May 08, 2008
Jason Fornicola
(202) 639-6448

As Prison Assault Rates Climb, Union for Federal Prison Officers says Full Funding Must Be a Top Priority

WASHINGTON - The Council of Prison Locals (CPL) of the American Federation of Government Employees (AFGE) today said Attorney General Michael Mukasey must place more emphasis on fighting crime and containing criminals in the United States. The union says it feels the attorney general is wrong to ask Congress for $500 million to help fight drug trafficking abroad while ignoring the need for full funding for the nation’s federal prison facilities.

CPL represents correctional officers at federal prisons, which house some of the nation’s most dangerous convicted criminals including gang members and terrorists such as Eric Rudolph, Theodore Kaczynski (The Unabomber), and Zacarias Moussaoui.

“While we applaud the efforts of the Attorney General to combat drug trafficking as that ultimately impacts crime in the U.S., we are concerned about our own struggles here at home, specifically the critical staffing shortages at our nation’s federal prisons,” said AFGE National President John Gage. “The BOP is severely understaffed and underfunded, and directing valuable funds elsewhere will only make the problem worse. We need funding to make sure our prison facilities, correctional officers, inmates, and communities are safe.”

Continued lack of funding and inadequate staffing throughout the BOP has left federal correctional officers and the surrounding communities in grave danger. Staffing levels are decreasing while inmate population levels are increasing.

“We can no longer turn a blind eye to the critical situation inside our nation’s federal prisons,” said CPL President Bryan Lowry. “We need more staff to get the job done; it’s as simple as that. A decrease in staffing levels makes our prisons and communities less safe.”

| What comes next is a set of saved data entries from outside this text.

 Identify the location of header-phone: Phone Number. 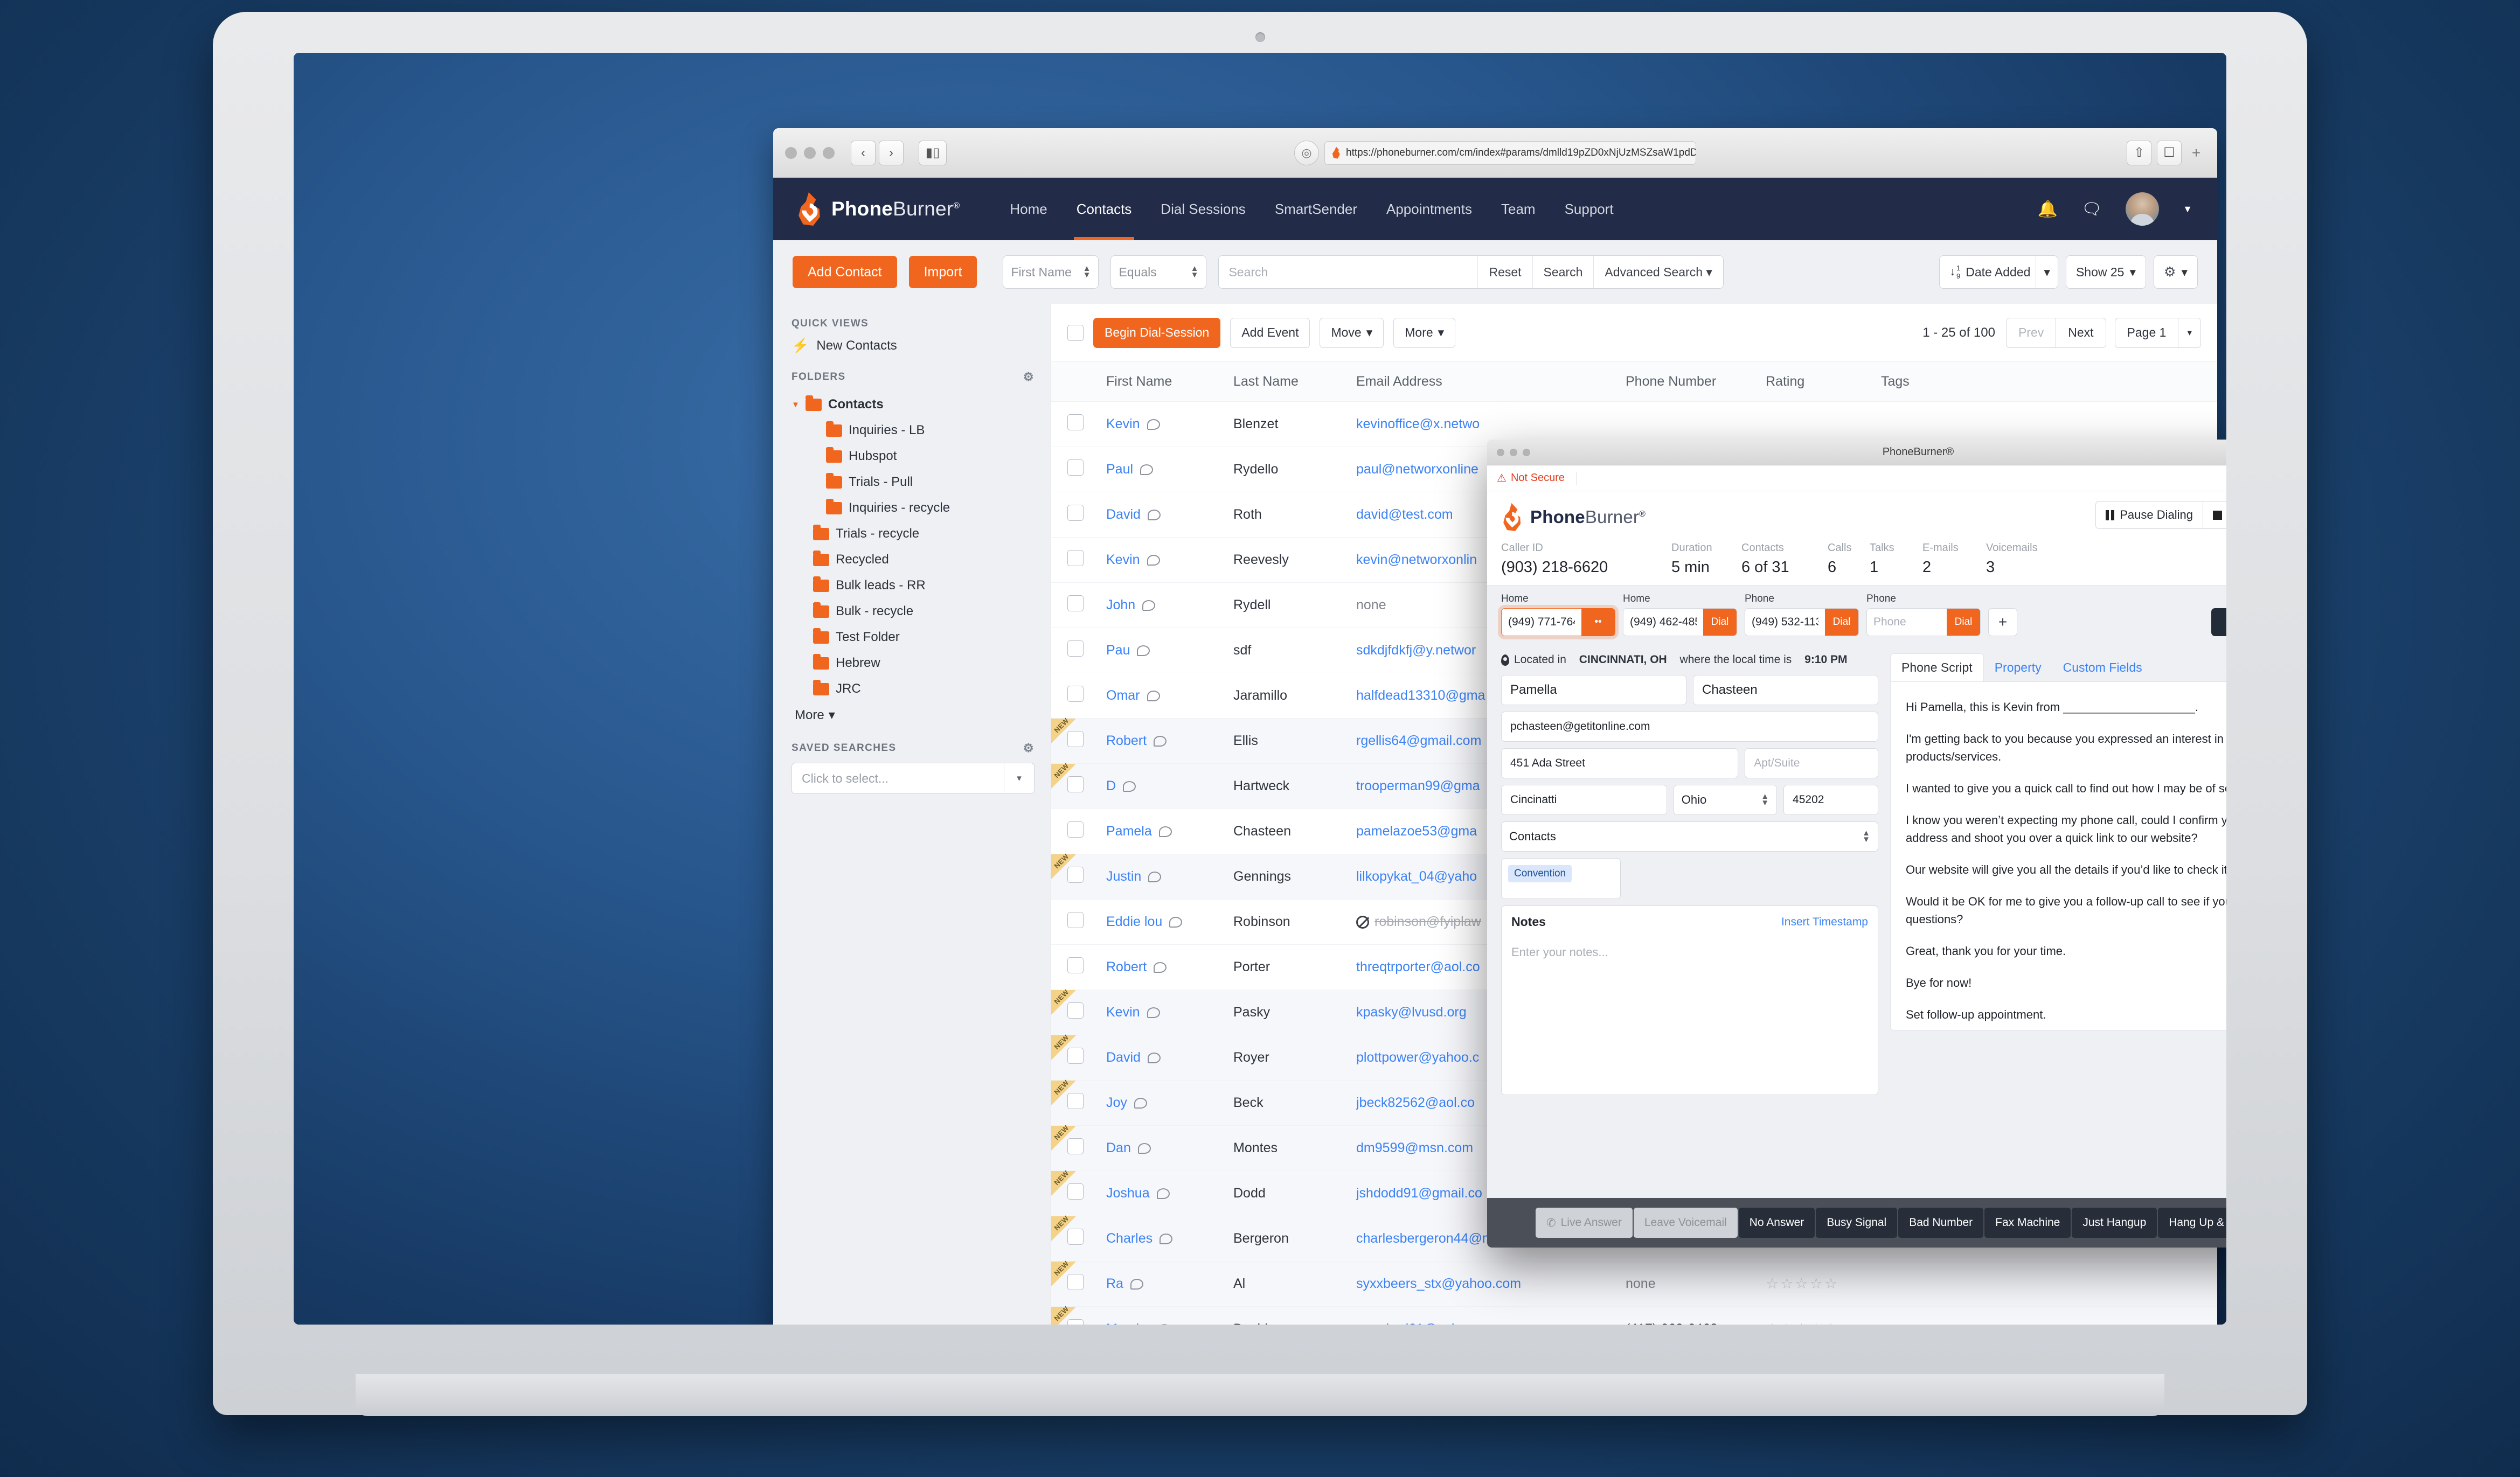
(1696, 382).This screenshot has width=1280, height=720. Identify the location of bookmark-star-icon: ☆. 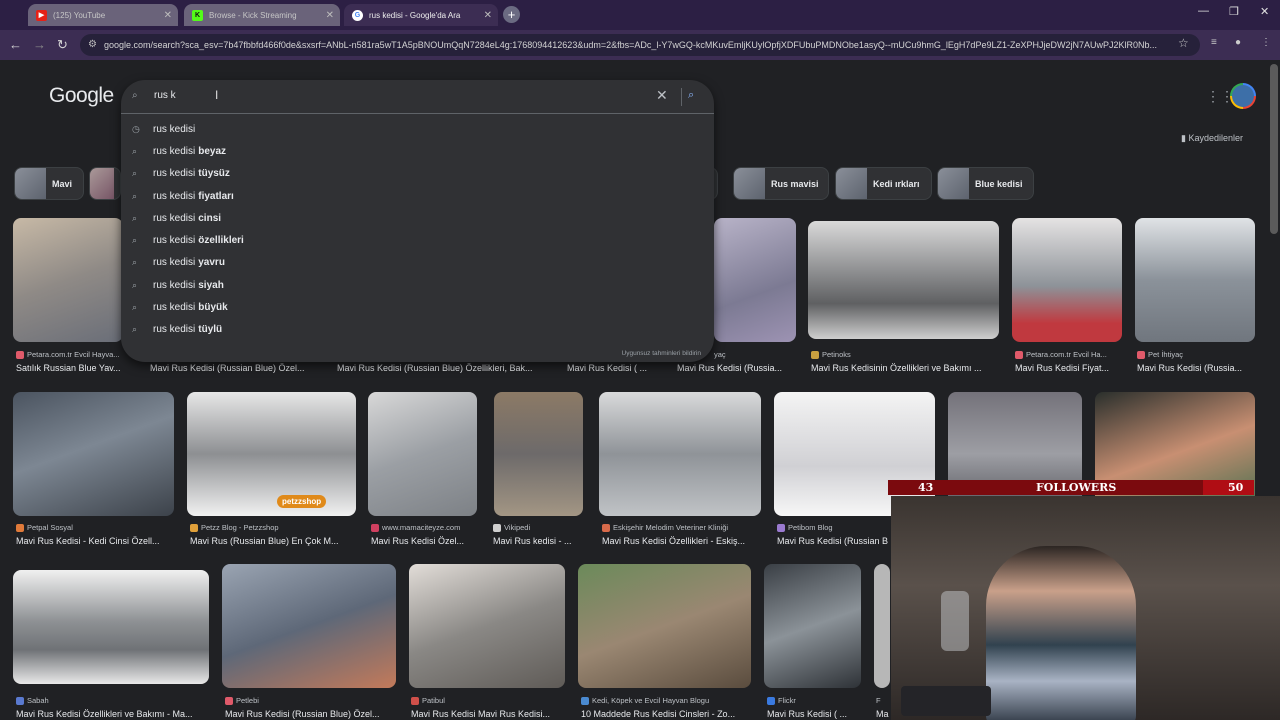
(1184, 43).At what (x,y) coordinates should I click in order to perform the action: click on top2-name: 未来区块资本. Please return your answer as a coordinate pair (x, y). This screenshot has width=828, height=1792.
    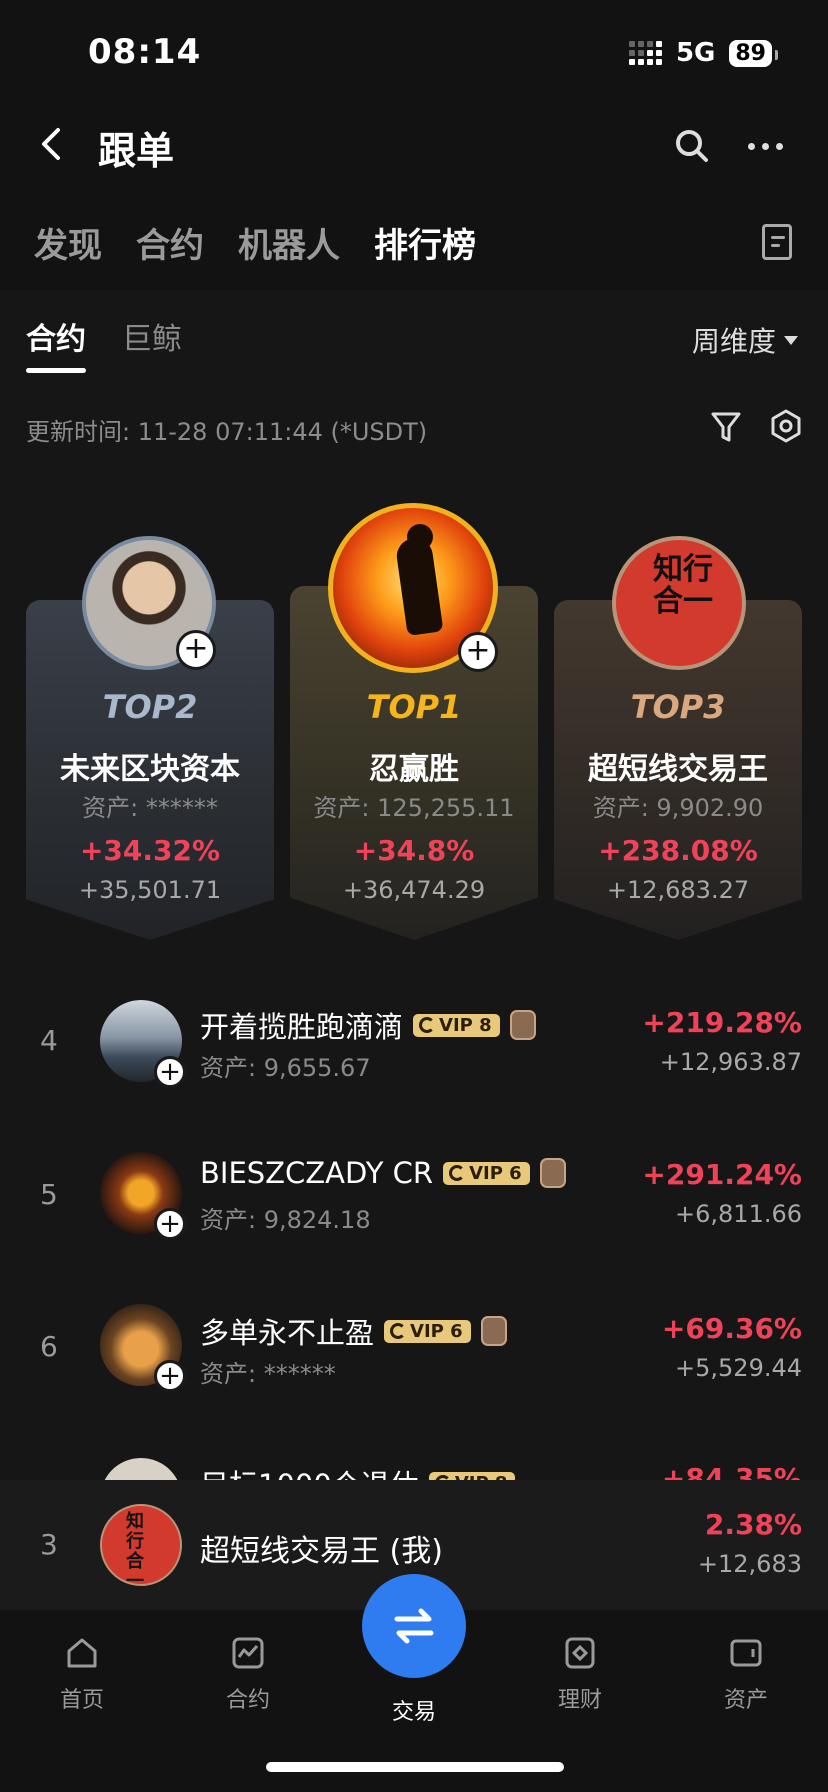
    Looking at the image, I should click on (150, 770).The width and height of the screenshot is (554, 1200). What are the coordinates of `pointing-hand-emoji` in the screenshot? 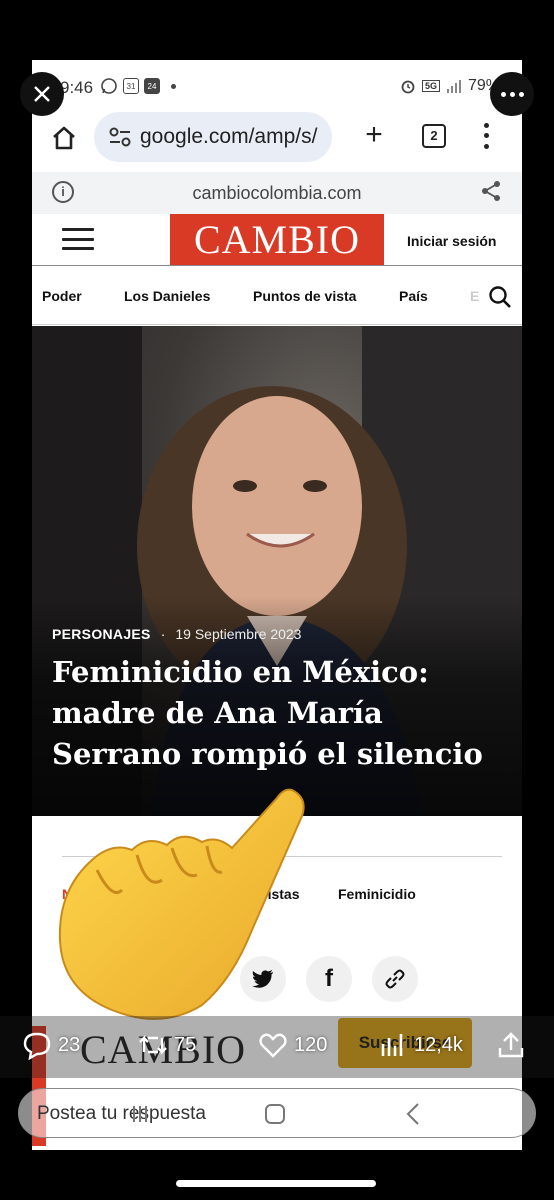 It's located at (182, 904).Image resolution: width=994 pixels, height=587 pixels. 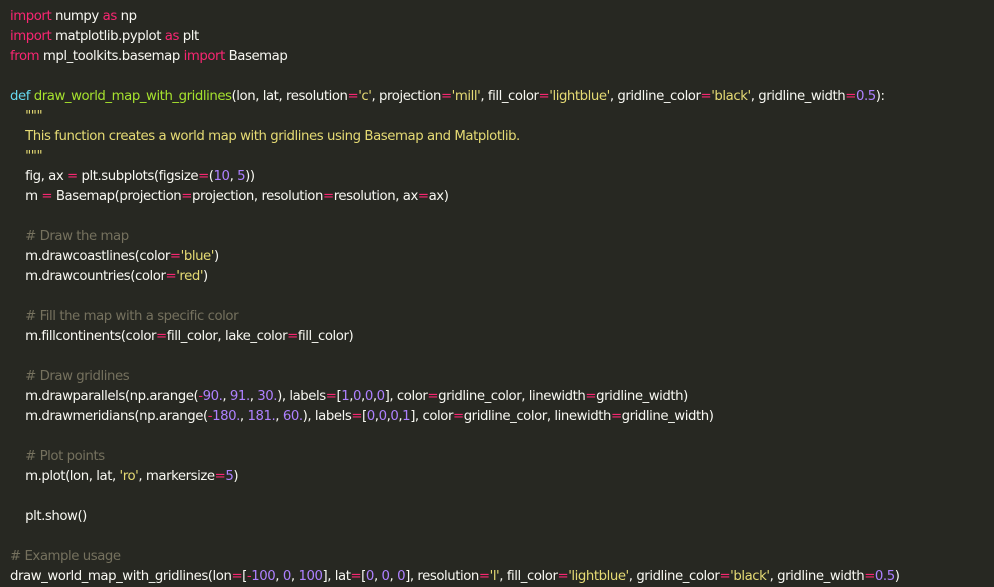 I want to click on code-token: , gridline_width, so click(x=817, y=576).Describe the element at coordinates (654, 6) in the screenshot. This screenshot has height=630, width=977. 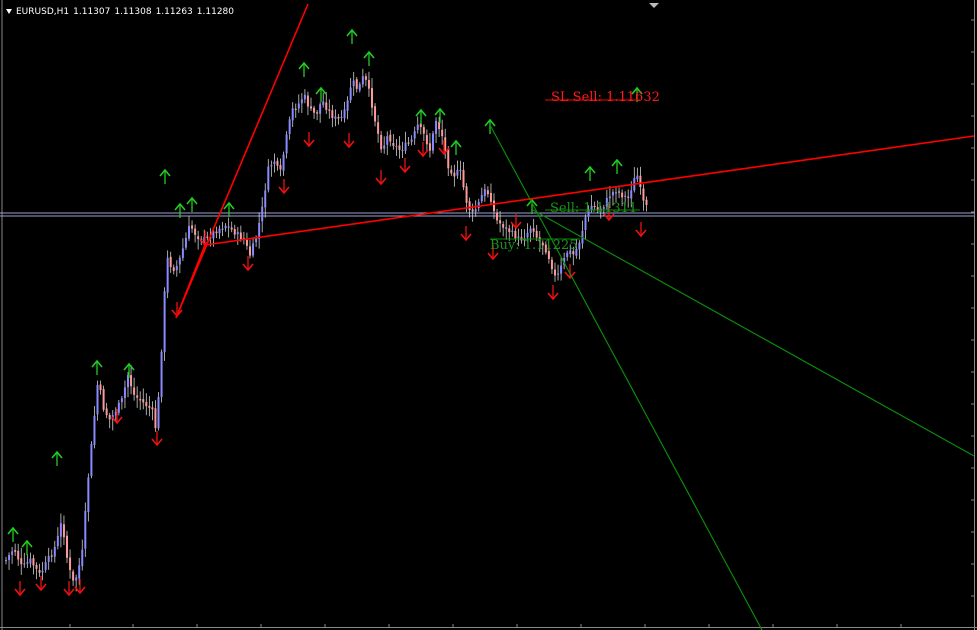
I see `chart-shift-marker-icon` at that location.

Because of the severe staffing and funding shortages throughout the BOP, AFGE and CPL have highlighted the need for the Federal Prison Industries program (also known as UNICOR), which is a federal work program used to keep inmates occupied and productive throughout the day. Some legislators are trying to eliminate the program, a move which “could put federal correctional officers at even greater risk of an attack at the hands of an inmate,” said Lowry.

The union says serious inmate overcrowding and correctional worker understaffing such as that at the Florence, Colo. federal prison campus, which includes the ADX Supermax, plague the BOP system nationwide, and create hazardous conditions for federal prison inmates, federal correctional workers, and the communities in which they work.